Records excerpted from a collection:

· · ·

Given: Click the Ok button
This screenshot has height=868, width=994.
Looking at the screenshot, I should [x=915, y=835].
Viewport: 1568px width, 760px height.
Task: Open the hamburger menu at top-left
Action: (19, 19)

· · ·

*Exercise directions*:
Find every line in the entries above that contains the word "height" and copy each of those lines.

*Task solution*:
This screenshot has height=868, width=994.
Viewport: 1568px width, 760px height.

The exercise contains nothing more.